Thanks, I didn't know that! Maybe sulky is the wrong word since it doesn't really look like any other sulky I have seen.


----------



## fifthempirecompany (May 26, 2022)

MindySchroder said:


> I personally would not hitch this to any animal. But it sure is a neat cart!!
> 
> To answer your questions: No you do not want to hitch up to a cart without a single tree. Over time you will end up with a sore pony.
> 
> ...



Why would you not use it? We are planning to refurbish and improve it wherever possible, so would like some insight on how it could be improved.

It does have an axel. It's hard to see in the pics. Will definitely look into replacing the wheels if possible.

It does kind of like a wheelchair or something for a pony or goat to pull children or an invalid around the garden. Someone has welded it together with a lot of care.


----------



## Silver City Heritage Farmstead (May 26, 2022)

MindySchroder said:


> It looks kind of like a wheel chair doesn't it!?


That was my first thought as well Mindy.

fiftyempirecountry, what part of the world are you in? Europe? Australia? I ask because if so, you may have access to historical resources we haven't in the United States. Also, you may be talking about British shetlands, which are much sturdier than most of our show-type specimens. They may be more like a draft-type miniature in size and build. If Australia...I can't begin to guess!

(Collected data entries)
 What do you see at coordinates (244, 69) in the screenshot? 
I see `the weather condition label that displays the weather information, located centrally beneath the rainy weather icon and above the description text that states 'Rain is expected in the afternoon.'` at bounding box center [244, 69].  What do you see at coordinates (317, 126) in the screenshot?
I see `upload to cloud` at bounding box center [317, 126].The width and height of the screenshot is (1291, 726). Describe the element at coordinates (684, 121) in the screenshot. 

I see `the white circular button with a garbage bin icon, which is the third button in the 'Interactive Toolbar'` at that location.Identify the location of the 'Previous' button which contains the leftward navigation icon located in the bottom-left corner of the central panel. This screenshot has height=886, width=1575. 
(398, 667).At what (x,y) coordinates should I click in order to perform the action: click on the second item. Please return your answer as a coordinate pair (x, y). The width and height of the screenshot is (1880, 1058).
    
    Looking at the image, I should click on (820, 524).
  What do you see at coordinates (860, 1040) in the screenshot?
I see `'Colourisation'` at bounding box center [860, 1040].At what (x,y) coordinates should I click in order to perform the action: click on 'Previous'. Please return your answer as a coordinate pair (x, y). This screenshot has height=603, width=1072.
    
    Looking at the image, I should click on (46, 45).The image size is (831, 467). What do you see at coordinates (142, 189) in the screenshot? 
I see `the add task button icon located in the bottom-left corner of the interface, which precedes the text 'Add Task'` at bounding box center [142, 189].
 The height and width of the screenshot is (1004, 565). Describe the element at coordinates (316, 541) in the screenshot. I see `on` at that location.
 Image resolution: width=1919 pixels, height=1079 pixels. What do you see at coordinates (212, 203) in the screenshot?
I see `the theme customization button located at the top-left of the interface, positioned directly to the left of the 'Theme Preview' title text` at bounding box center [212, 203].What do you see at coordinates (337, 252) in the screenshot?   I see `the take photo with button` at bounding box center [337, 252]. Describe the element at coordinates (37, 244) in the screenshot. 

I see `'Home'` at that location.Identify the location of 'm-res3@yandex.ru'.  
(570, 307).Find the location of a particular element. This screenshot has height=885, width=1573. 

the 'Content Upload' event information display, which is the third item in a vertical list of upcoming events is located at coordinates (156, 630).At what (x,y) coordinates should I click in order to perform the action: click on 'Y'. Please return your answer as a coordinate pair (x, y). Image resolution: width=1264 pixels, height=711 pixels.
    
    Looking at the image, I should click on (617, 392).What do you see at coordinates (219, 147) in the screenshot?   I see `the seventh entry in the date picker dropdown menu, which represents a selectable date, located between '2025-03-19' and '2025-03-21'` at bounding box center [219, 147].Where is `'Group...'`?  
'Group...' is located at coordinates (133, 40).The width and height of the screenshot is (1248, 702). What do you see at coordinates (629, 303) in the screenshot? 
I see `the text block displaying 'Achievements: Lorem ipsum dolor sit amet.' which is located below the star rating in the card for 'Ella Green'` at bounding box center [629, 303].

_Task objective:_ In the forum thread about the pony cart, take everything from "## Silver City" down to "as well Mindy." and write it out again, changing "first thought" to "initial thought".

_The solution:_
## Silver City Heritage Farmstead (May 26, 2022)

MindySchroder said:


> It looks kind of like a wheel chair doesn't it!?


That was my initial thought as well Mindy.